Ele criticou outros aspectos da resposta do papa a este dubium, como elevar a importância da “ternura” para com os homossexuais em uma união do mesmo sexo, ao mesmo tempo que relegava a verdade objetiva a ser “apenas” uma expressão de caridade para com eles.

“De fato, estamos convencidos de que com compreensão e ternura devemos apresentar-lhes também a verdade objetiva de que a atividade homossexual é um pecado, que é contrária ao plano de amor de Deus”, observou o cardeal Zen. “Devemos também encorajá-los a uma metanoia na Igreja e a confiar na ajuda de Deus para carregar a sua pesada cruz no caminho da felicidade eterna”.

A resposta do papa a esta dubia foi lida pelos meios de comunicação de todo o mundo como um indicador da sua abertura para aceitar bênçãos a uniões do mesmo sexo.

O cardeal Zen se uniu aos cardeais Walter Brandmüller, Raymond Burke, Juan Sandoval Íñiguez e Robert Sarah no envio das dubia como meio de obter clareza sobre tópicos relacionados com o desenvolvimento doutrinário, a bênção das uniões entre pessoas do mesmo sexo, a autoridade do Sínodo da Sinodalidade, a ordenação e absolvição sacramental.

Todos os cinco cardeais consideraram as respostas do papa pouco claras e imprecisas e, por isso, emitiram dubia reformuladas em 21 de agosto, com o objetivo de obter respostas claras de “Sim” e “Não”.

O papa ainda não respondeu a essas perguntas.

O cardeal disse que devido “à pressão do tempo”, não consultou os outros quatro cardeais sobre a sua resposta de ontem (12), acrescentando que era, portanto, o único “pessoalmente responsável por esta iniciativa”.

É válido questionar o papa

O cardeal Zen começou a sua declaração sublinhando que não era “presunçoso” questionar a resposta do papa, acrescentando que “nenhum católico maduro” acredita que contradizer o papa o torna um “herege e cismático” – uma acusação, disse ele, que veio do cardeal Víctor Manuel Fernández , prefeito do dicastério para a Doutrina da Fé.
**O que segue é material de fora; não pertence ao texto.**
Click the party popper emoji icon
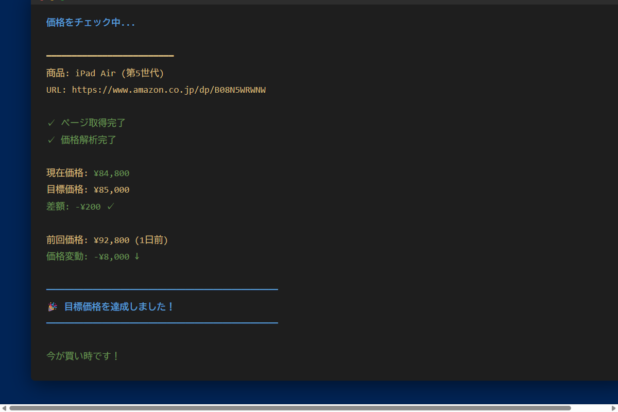pos(52,307)
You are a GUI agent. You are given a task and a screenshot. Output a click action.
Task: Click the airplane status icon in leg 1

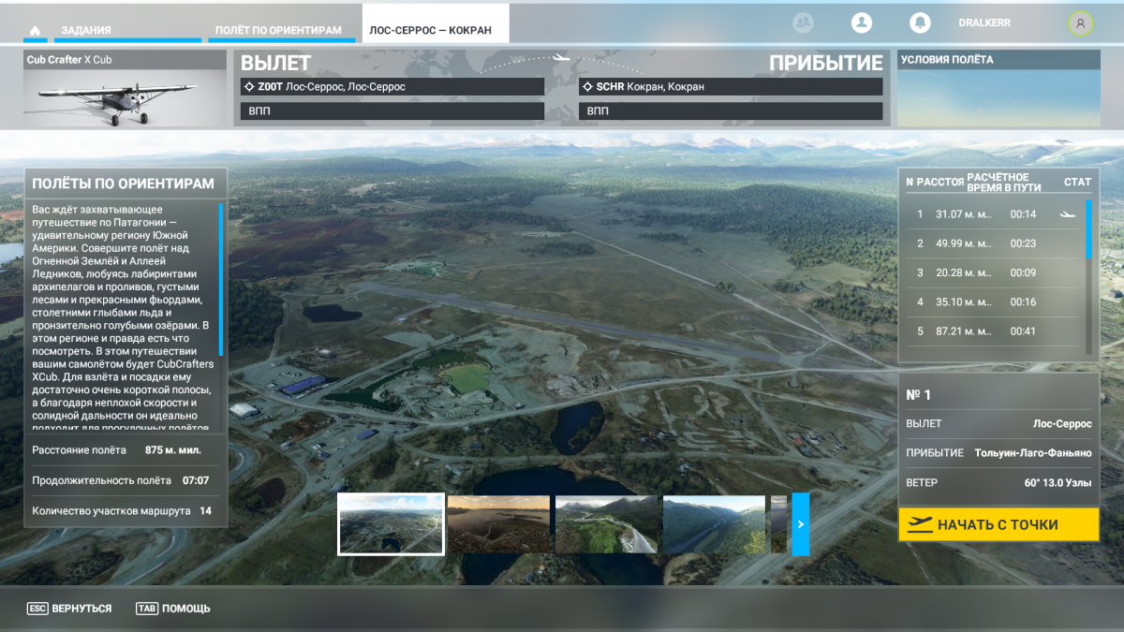[x=1068, y=214]
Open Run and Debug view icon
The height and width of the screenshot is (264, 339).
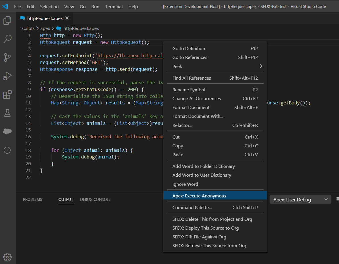tap(7, 76)
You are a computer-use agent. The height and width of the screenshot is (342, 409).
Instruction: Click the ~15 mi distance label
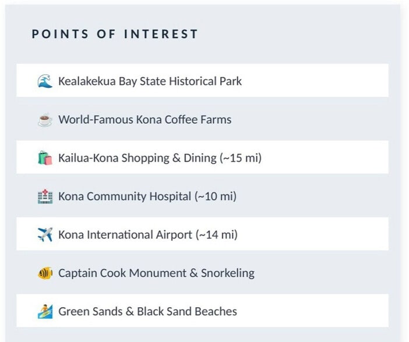(x=241, y=158)
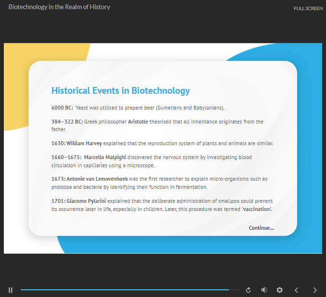The height and width of the screenshot is (297, 326).
Task: Click the unplayed end of the progress bar
Action: click(x=234, y=290)
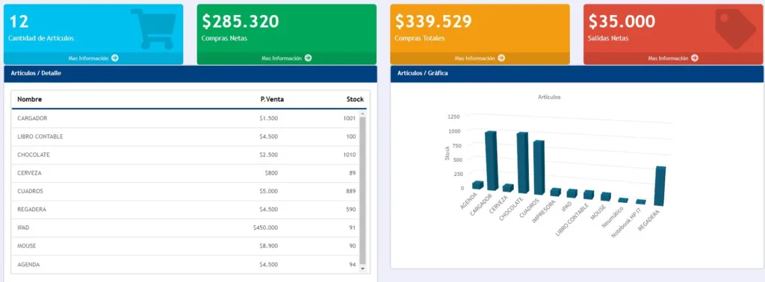Click the price tag icon in red card
The image size is (765, 282).
click(735, 29)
Ele disse que, em qualquer caso, concordava com o papa “em muito do que ele diz” e descreveu o papa Francisco como “maravilhosamente humilde” ao reconhecer os seus próprios erros e os dos líderes da Igreja do passado.

Quanto ao primeiro dubium – se a Revelação divina deve ser reinterpretada conforme os tempos –, disse concordar com a maior parte da resposta do papa. O papa respondeu que a Revelação divina é “imutável e sempre vinculante”, mas também amadurece, com alguns aspectos tornando-se mais explícitos. Isto era aceitável, disse o cardeal Zen, “mas não ao ponto de negar o que foi afirmado anteriormente pelo Magistério”, e chamou a atenção para os escritos de são João Newman sobre o desenvolvimento da doutrina.

O cardeal Zen questionou o exemplo do papa sobre como o ensinamento da Igreja sobre a escravidão havia mudado, a sua afirmação de que a Igreja deve discernir constantemente o que é essencial ou secundário para a salvação, e o que ele diz na sua resposta sobre “colocar” as verdades dentro do “ensino da Igreja como um todo”.

São Paulo, disse o cardeal Zen, “pôs em causa a própria instituição da escravatura”; a salvação deve ser tomada como um todo, com uma hierarquia de valores, mas “num todo harmonioso” e não colocada “um contra o outro”; e a Igreja tem o “dever de defender os simples fiéis dos riscos que podem ameaçar a pureza da fé”.

Quanto à resposta do papa ao terceiro dubium, se a sinodalidade é uma “dimensão constitutiva da Igreja”, o cardeal Zen disse que o dubium foi escrito porque o sínodo parece querer resolver questões como um concílio ecumênico, “o que seria errado”. Ele disse que os cardeais “concordam com o princípio da sinodalidade” simplesmente como “falar e caminhar juntos”, mas discordou da resposta do papa que sugere que a hierarquia deve não apenas “ouvir”, mas “escutar” – “ou seja, obedecer à voz do povo” – algo que aponta para “derrubar a constituição hierárquica da Igreja fundada pelos apóstolos”.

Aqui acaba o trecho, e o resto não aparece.